Exercise data Start Marker

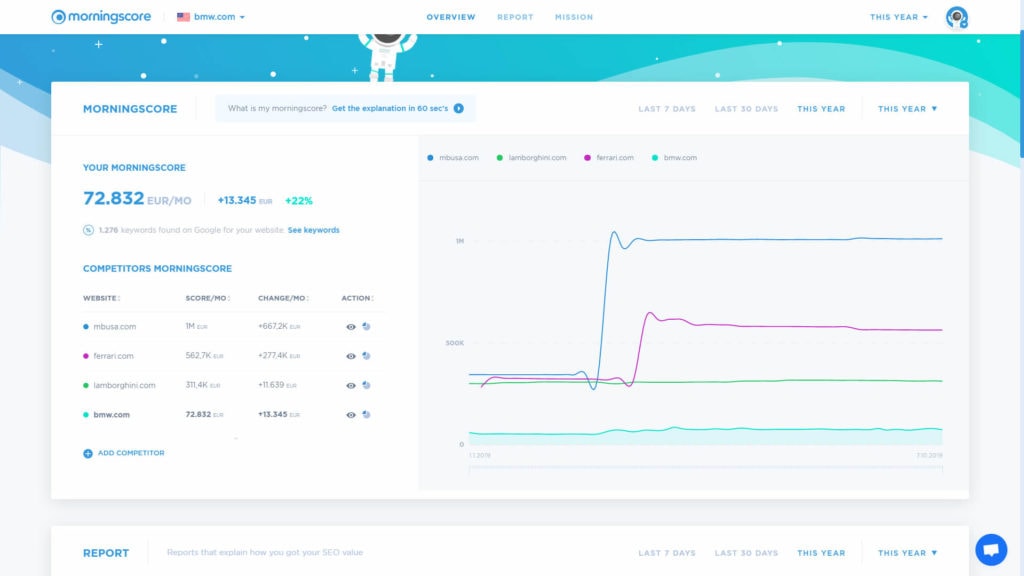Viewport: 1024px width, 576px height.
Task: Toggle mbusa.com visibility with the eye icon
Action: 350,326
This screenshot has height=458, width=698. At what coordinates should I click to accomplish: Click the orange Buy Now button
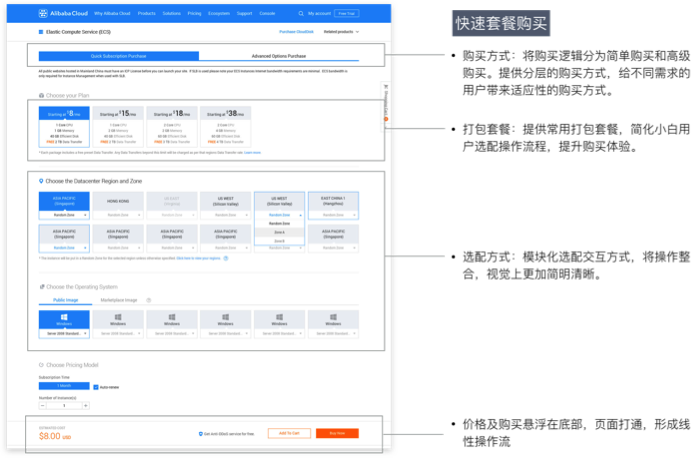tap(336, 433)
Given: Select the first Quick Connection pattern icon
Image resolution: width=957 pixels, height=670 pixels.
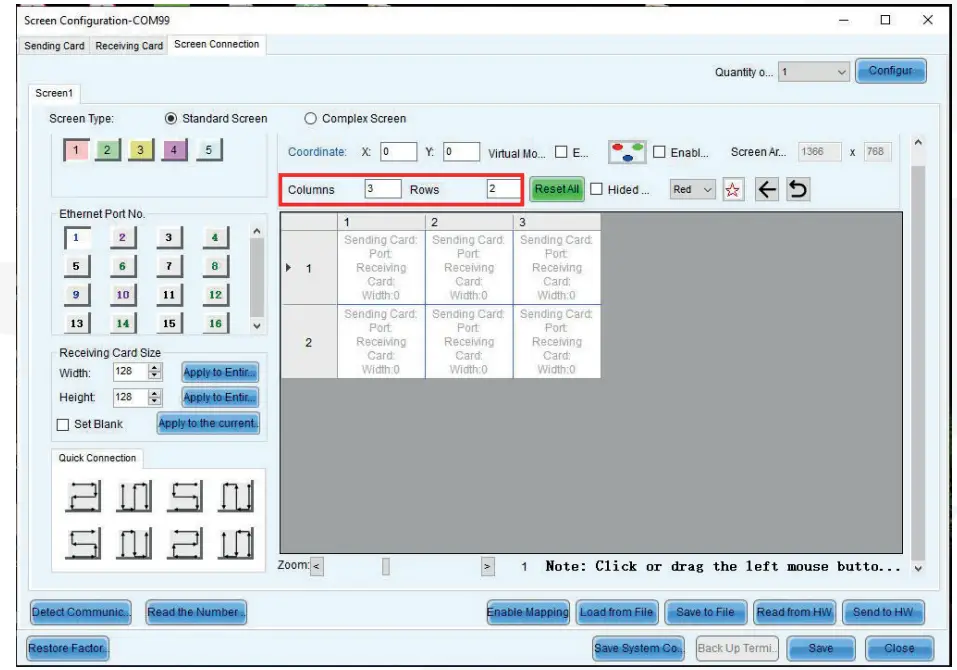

Exercise data End Marker

Print, exactly and only, the lines running from the line with "This screenshot has" through the last line of the data, including both. Skip any picture.

This screenshot has height=458, width=698. At what coordinates should I click to accomplish: Click the orange Buy Now button
tap(336, 433)
Given: Select the first Quick Connection pattern icon
Image resolution: width=957 pixels, height=670 pixels.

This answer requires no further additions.